══ SUPPLIED MATERIAL
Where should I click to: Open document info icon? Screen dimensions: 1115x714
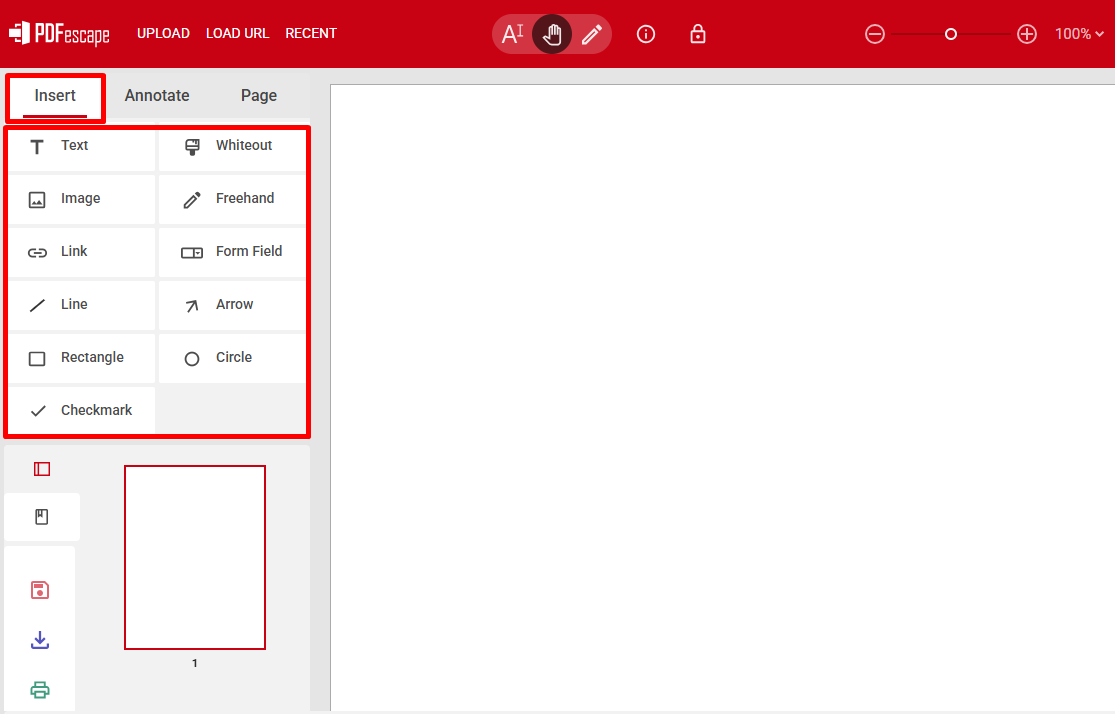(646, 35)
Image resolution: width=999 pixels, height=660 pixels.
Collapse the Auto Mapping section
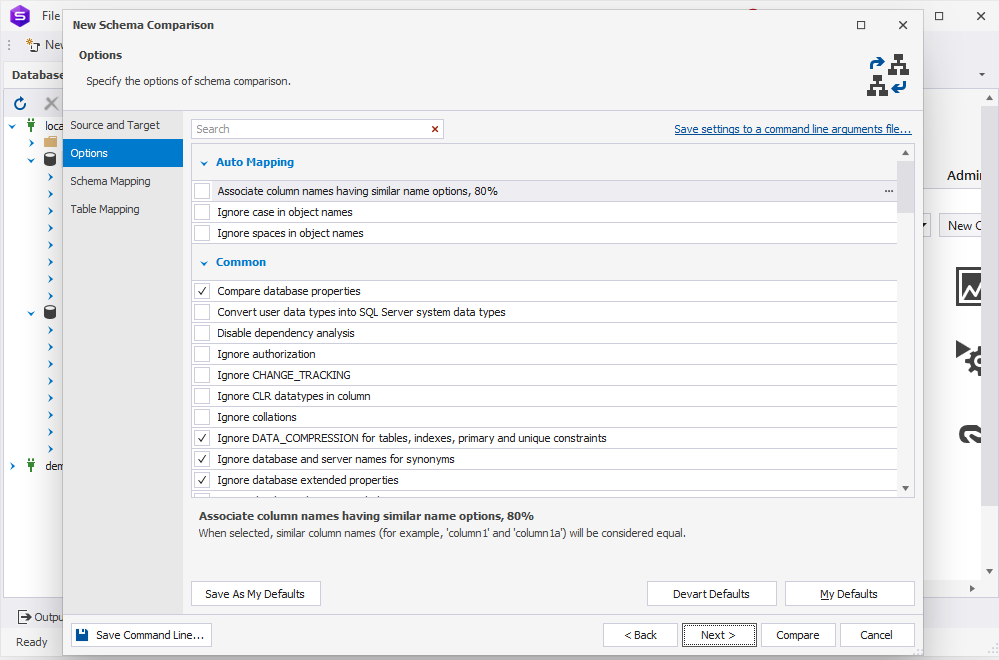point(204,163)
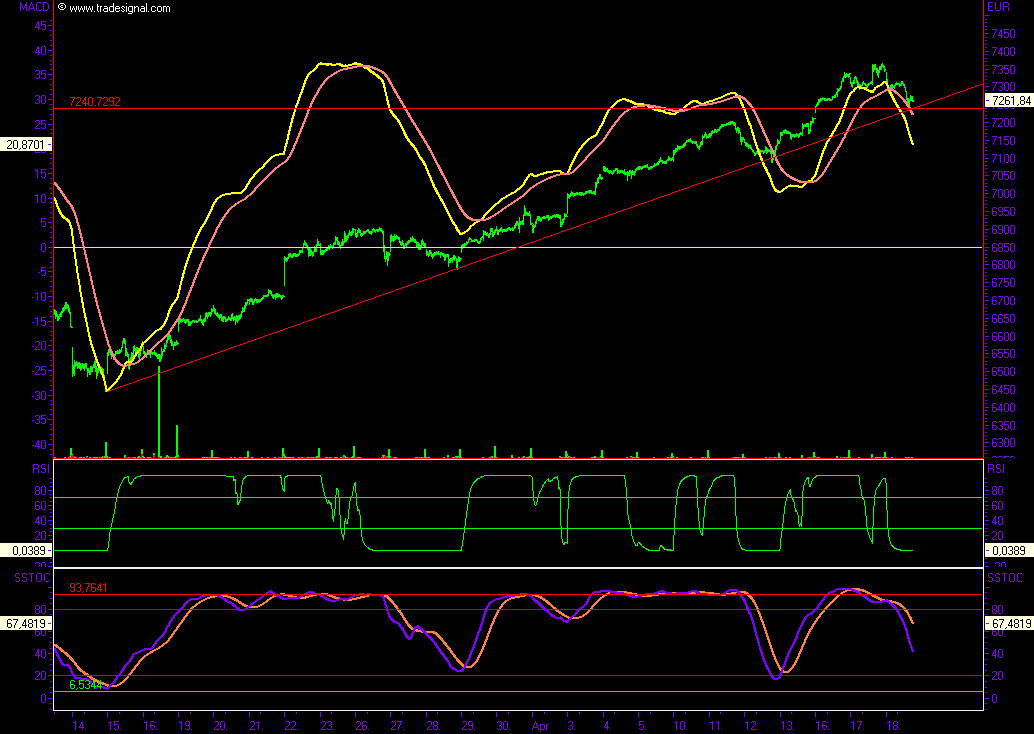
Task: Select the 7240,7292 red horizontal line label
Action: point(95,102)
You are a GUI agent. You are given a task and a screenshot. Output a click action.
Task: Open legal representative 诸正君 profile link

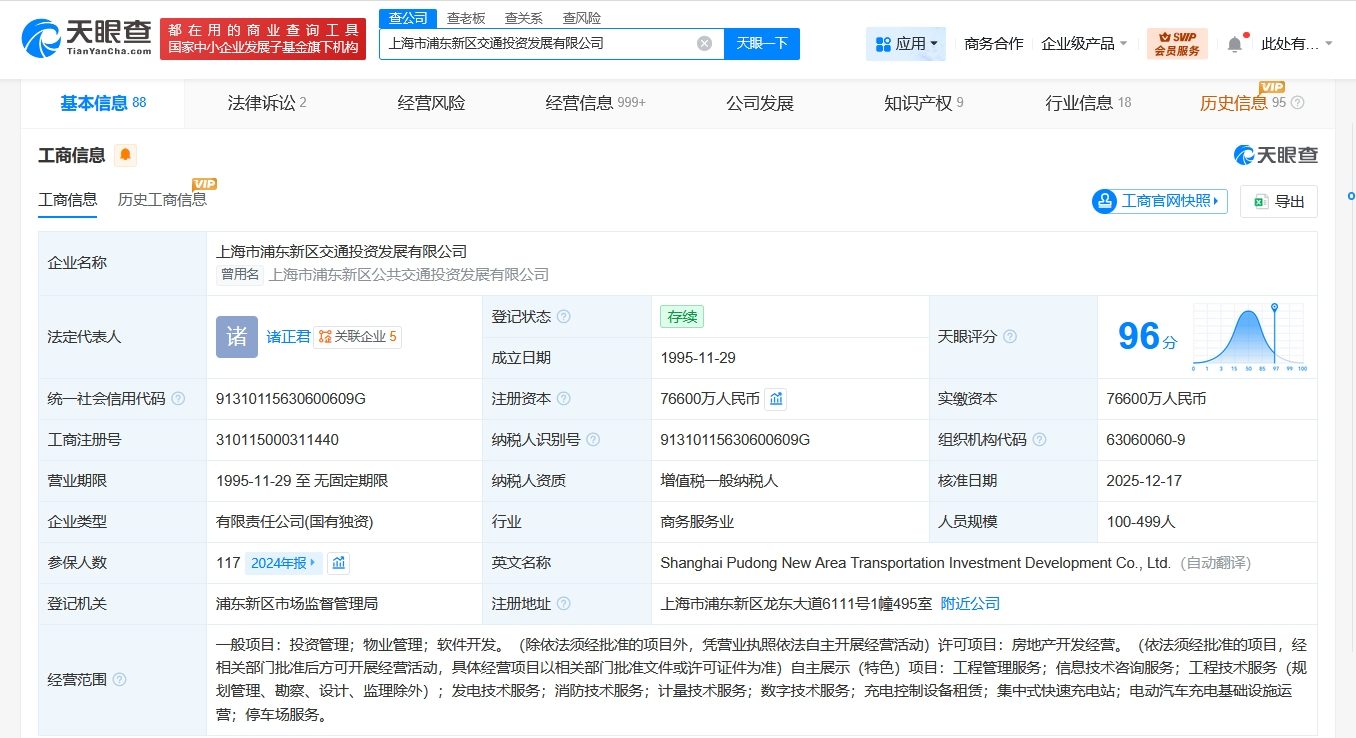click(x=289, y=337)
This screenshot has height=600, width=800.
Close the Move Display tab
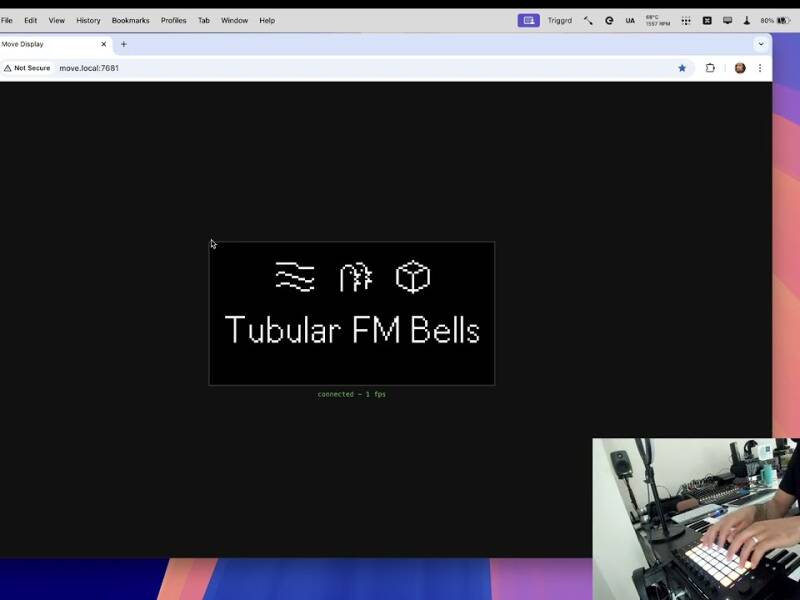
════
* **TASK STATEMENT**: Please rewrite the stretch from the line containing "You are a GUI" through the end of the lines, renaming "screenshot" to "screen capture" and keeping everything else the same. Leave the pictures out of your answer.

* **COMPLETED EXERCISE**:
You are a GUI agent. You are given a task and a screen capture. Output a click action.
Task: Open legal representative 诸正君 profile link

click(x=289, y=337)
This screen capture has height=600, width=800.
Close the Move Display tab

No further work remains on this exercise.